自分で書いておきながら、そんな感想を抱きました。


では、本編へどうぞ。


アンゴルモア・プロフィット

「私がやる。」

読み終わるや否や、耀がものすごいまっすぐに、指先まで綺麗にそろえた挙手をした。

そして、その目はグリフォンに向いている。

三毛猫や白夜叉が心配や警告をするがどちらのも問題ないと答える。

よっぽどグリフォンに興味があるようだ。

 

「OK、先手は譲ってやる。失敗するなよ。」

「気を付けてね、春日部さん。」

「頑張ってこい。」

「うん。頑張る。」

 

そこから、耀はグリフォンと会話をし、その背に跨り、湖畔を一周した後、グリフォンのギフトを得て風を纏って浮き、その後、白夜叉に木彫りを見せたりした後、一輝が皆に配ったココアでまったりとしたりした。

前回あそこできったのに、ダイジェストすぎないか?

 

「白夜叉様、今日は鑑定をお願いしに来たのですが。」

「よ、よりにもよってギフト鑑定か。無関係もいいところなのだが・・・おんしらは自分のギフトの力をどの程度把握している?」

「企業秘密。」

「右に同じ。」

「以下同文。」

「数だけ。」

「どんな物かくらいは。」

「私もです。」

 

「うおおおおい?いやまあ、仮にも対戦相手だったものにギフトを教えるのが怖いのは分かるが、それじゃ話がすすまんだろ。少しは後半三人を見習わんかい!」

「別に鑑定なんていらねえよ。人に値札張られるのは趣味じゃないしな。」

 

はっきりと否定する十六夜とそれに同意するように頷く二人。

白夜叉はそんな三人に困ったように頭を掻くが、突如妙案が浮かんだとばかりにニヤリと笑った。

 

「なんにせよ、主催者として、試練をクリアしたおんしらには恩恵を与えねばならん。ちょいと贅沢な代物だがコミュニティ復興の前祝だ。受け取るがよい。」

 

白夜叉がパンパンと拍手を打つ。すると六人の眼前に六枚の光り輝く六枚のカードが現れる。
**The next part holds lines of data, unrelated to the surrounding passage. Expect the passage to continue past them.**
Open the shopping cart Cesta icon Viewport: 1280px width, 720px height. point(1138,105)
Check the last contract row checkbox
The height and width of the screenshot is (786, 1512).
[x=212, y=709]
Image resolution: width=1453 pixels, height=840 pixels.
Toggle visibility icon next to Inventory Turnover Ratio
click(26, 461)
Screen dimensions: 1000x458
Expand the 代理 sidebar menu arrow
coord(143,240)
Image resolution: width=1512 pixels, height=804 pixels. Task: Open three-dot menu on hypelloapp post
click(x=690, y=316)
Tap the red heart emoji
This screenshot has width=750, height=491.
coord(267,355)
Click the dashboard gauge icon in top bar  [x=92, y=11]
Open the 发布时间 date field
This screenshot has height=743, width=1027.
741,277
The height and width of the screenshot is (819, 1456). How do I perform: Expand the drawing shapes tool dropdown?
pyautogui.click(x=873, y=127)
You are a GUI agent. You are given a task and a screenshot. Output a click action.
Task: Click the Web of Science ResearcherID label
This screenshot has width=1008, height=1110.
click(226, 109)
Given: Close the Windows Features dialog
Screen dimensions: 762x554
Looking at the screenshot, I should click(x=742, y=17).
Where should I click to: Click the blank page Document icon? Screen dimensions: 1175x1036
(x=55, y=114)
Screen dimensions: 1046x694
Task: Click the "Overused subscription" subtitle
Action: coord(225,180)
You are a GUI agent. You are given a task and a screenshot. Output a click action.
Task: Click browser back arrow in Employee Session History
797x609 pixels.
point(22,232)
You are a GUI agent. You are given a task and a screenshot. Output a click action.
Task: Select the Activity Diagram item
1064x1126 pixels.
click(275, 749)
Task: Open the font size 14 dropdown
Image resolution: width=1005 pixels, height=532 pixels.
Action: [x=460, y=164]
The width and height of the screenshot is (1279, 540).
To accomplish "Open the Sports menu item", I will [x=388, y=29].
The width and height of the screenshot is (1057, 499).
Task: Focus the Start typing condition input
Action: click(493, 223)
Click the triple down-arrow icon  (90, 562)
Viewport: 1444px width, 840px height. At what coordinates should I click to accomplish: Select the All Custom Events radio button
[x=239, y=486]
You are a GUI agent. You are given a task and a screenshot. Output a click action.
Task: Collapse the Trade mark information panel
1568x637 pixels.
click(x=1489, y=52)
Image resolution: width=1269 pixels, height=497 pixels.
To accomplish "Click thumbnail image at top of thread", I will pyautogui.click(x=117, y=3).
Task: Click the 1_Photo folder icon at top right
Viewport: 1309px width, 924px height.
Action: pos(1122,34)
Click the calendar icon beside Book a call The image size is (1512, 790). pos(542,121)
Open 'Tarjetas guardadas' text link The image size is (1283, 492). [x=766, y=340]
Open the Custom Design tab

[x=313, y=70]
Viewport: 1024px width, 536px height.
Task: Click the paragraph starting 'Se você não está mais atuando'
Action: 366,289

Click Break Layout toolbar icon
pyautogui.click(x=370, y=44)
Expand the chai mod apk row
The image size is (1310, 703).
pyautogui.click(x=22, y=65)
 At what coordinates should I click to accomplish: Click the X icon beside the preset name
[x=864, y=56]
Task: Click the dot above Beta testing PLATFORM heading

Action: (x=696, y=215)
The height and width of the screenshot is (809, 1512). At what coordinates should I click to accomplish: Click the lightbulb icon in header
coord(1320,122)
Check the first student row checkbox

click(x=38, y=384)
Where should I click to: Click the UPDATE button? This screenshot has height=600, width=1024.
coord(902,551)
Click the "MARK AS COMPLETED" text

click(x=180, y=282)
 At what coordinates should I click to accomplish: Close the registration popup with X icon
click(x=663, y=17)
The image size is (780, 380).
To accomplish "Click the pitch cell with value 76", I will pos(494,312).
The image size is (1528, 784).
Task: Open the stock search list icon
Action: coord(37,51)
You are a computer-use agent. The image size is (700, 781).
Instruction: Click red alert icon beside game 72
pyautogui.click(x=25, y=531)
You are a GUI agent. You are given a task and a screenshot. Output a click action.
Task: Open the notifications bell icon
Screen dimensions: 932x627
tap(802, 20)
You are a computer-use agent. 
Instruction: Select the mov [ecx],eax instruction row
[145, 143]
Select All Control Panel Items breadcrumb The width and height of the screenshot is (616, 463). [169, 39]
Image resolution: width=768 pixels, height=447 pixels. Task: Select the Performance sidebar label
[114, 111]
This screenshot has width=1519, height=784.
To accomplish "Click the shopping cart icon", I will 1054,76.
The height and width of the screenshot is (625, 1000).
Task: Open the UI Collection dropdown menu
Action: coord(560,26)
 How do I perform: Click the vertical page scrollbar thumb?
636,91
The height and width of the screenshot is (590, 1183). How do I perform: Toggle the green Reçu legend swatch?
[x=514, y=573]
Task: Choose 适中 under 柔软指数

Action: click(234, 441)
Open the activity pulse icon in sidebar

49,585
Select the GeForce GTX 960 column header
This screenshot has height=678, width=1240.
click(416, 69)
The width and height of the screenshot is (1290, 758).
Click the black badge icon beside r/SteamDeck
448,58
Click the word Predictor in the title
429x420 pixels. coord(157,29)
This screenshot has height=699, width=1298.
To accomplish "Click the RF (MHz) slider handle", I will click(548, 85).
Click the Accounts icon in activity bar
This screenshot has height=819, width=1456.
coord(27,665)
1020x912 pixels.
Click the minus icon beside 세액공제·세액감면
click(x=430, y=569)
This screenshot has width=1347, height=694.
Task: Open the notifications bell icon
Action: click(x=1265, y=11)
カードにはそれぞれの名前と、体に宿るギフトを表すネームが記されていた。

 

 コバルトブルーのカード逆廻十六夜・ギフトネーム“正体不明(コードアンノウン)

 ワインレッドのカードに久遠飛鳥・ギフトネーム“威光”

 パールエメラルドのカードに春日部耀・ギフトネーム“生命の目録”“ノーフォーマー”

 クロムイエローのカードに寺西一輝・ギフトネーム“無形物を統べるもの”“陰陽術”“空間倉庫・1番~10番”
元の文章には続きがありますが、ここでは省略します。